Open the film door of your Canon A1 camera body. Hold the camera under a bright light to find a code written on the interior of the camera. This code will be in black letters, written on the black metal of the film chamber, and should contain letters and numbers.
Use the first letter of the code to determine the year of the camera's manufacture. "S" represents 1978, "R" represents 1979, all the way through "Z" for 1985. This system can be continued when dating Canon cameras produced earlier or later, with "A" standing for both 1960 and 1986, and continuing upwards in this pattern.
- The Canon A1 camera is one of the classic camera bodies in the history of photography, and was produced from 1978 to 1985.
- This system can be continued when dating Canon cameras produced earlier or later, with "A" standing for both 1960 and 1986, and continuing upwards in this pattern.
Check the next digit in the code, which should be represent the month. The months are represented as "1" for January, "2" for February, with "12" standing for December. Sometimes there is a zero in front of the single digit month numbers, and sometimes there is not. The final digits are irrelevant for dating purposes, but there should be two remaining digits and a letter which determines the factory of production.

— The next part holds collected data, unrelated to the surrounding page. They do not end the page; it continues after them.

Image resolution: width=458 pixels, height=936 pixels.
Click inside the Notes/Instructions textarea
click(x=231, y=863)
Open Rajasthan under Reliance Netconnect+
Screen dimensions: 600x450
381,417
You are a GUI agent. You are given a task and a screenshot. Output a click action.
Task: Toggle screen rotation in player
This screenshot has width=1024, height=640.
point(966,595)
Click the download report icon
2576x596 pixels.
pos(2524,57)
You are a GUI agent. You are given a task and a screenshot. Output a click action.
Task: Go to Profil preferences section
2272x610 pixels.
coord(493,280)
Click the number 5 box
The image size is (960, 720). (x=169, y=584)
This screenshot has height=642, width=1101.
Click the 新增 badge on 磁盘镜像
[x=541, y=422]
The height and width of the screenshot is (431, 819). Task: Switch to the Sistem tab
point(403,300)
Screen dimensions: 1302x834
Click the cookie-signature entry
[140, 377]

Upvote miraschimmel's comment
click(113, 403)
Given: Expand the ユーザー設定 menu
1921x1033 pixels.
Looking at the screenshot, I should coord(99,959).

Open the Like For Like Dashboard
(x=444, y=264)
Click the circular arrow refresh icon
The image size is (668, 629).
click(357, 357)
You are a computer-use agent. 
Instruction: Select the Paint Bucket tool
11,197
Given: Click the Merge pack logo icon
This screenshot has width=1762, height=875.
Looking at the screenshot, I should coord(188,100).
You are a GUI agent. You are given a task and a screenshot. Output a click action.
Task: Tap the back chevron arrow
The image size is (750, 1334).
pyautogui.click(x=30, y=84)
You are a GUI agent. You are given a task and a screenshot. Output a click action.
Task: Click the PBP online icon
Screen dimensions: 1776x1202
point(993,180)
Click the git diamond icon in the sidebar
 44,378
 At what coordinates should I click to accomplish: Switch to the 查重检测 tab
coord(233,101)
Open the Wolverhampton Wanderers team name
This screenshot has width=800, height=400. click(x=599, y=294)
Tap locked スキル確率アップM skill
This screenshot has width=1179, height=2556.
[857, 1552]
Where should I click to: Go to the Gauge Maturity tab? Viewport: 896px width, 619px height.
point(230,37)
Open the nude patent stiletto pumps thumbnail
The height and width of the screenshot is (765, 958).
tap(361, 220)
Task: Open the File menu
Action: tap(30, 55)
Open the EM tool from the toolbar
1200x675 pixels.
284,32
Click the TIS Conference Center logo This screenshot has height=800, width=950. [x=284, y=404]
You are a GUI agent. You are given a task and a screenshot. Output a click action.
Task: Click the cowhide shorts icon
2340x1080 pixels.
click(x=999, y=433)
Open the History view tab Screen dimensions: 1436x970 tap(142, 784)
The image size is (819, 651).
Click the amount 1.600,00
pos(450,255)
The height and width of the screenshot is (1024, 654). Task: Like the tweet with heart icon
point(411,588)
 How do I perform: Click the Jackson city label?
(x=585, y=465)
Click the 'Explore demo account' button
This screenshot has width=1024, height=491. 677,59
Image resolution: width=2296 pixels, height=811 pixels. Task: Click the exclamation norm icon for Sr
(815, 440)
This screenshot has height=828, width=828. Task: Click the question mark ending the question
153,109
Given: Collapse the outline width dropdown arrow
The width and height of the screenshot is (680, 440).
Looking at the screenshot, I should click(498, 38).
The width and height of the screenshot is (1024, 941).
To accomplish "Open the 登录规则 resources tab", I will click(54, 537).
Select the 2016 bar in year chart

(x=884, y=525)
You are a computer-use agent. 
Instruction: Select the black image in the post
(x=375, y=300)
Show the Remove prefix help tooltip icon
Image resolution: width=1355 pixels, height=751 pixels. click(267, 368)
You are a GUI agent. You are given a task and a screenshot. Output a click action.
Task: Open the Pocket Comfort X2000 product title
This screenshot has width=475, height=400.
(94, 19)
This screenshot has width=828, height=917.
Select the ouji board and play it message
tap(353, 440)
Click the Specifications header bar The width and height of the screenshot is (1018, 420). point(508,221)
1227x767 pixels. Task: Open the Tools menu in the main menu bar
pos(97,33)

After 1986, the letter representing the factory code was switched to the beginning of the code, so on these cameras there will be two letters at the beginning of the code, with the second letter representing the year of production. This code can also be found near the rear lens mount on Canon lenses, and can be used in the same manner to determine their age, which is often different than the age of the camera body with which they are paired.
Be careful to distinguish between the first coding run beginning in 1960 and the second run beginning in 1986. If you are unsure, remember that the factory code comes first on the models produced after 1986, so if there are two letters at the beginning of the code, you can be fairly sure it was produced after 1986.